Reproduce exactly the lines from the one that holds "The image size is (565, 261)." through the last line of the entries, both ends included, but not the pictures.

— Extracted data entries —
□ □ □ □

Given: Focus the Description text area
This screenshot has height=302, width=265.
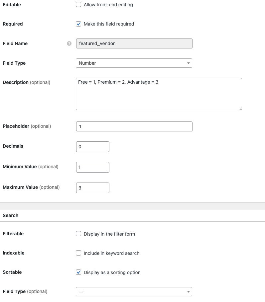Looking at the screenshot, I should [x=159, y=94].
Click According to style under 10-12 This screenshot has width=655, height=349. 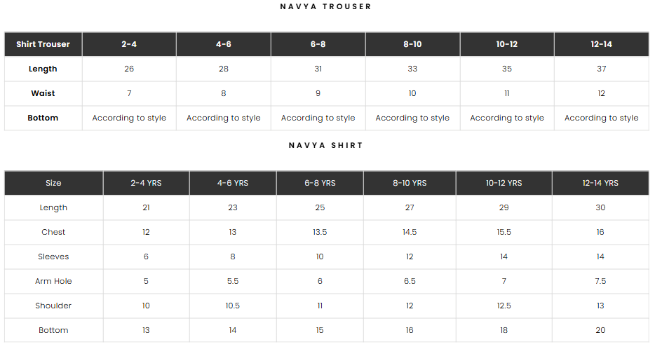pos(507,118)
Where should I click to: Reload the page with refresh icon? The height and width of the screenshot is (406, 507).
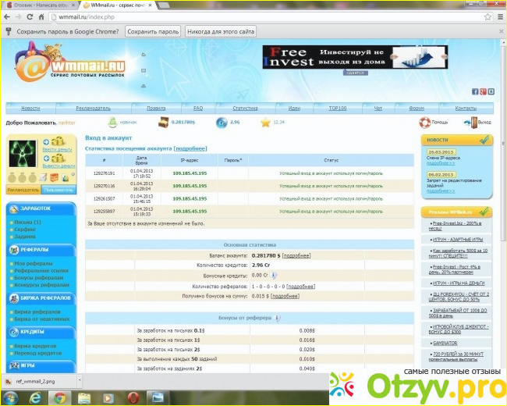pos(30,17)
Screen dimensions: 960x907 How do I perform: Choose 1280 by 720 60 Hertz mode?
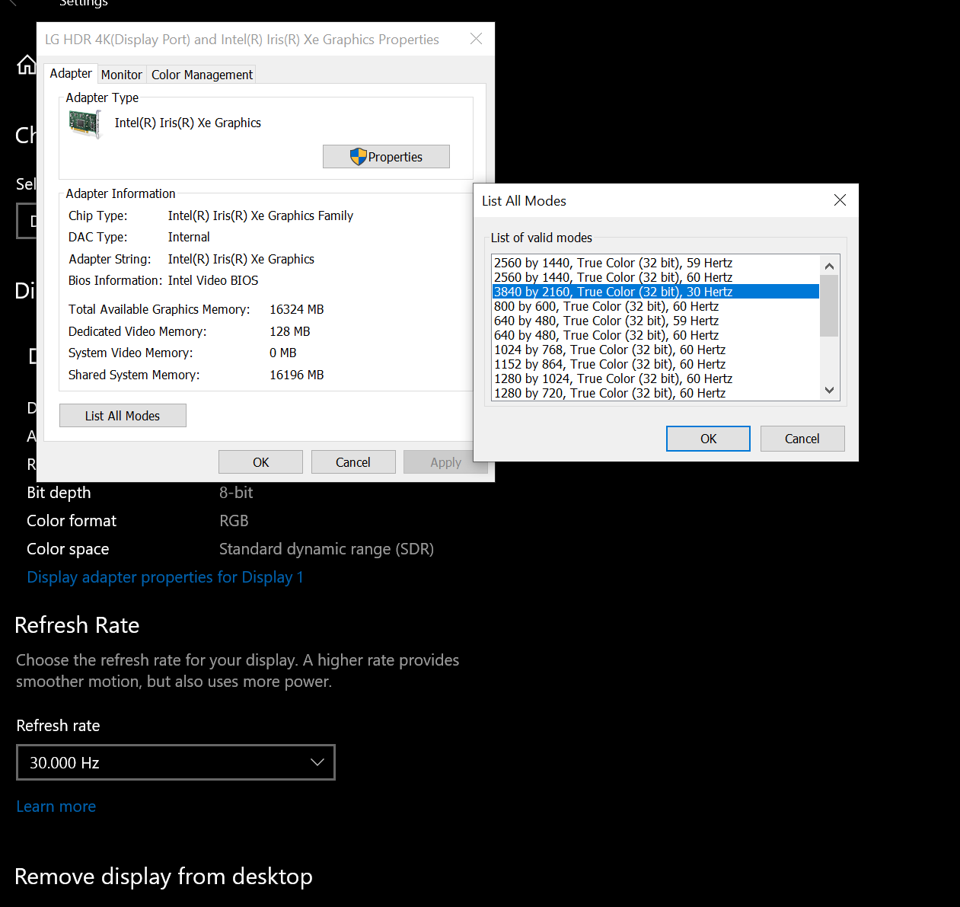610,393
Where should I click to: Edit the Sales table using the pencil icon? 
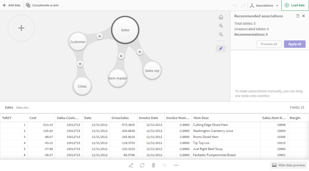131,165
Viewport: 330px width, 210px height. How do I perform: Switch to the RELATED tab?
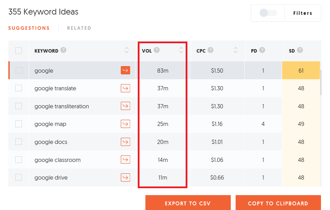pyautogui.click(x=79, y=28)
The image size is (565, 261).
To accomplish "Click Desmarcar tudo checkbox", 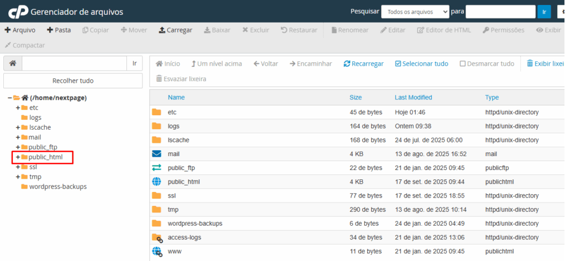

□ □ □ □

— Exercise solution —
The image size is (565, 261).
To accomplish "Click Desmarcar tudo checkbox", 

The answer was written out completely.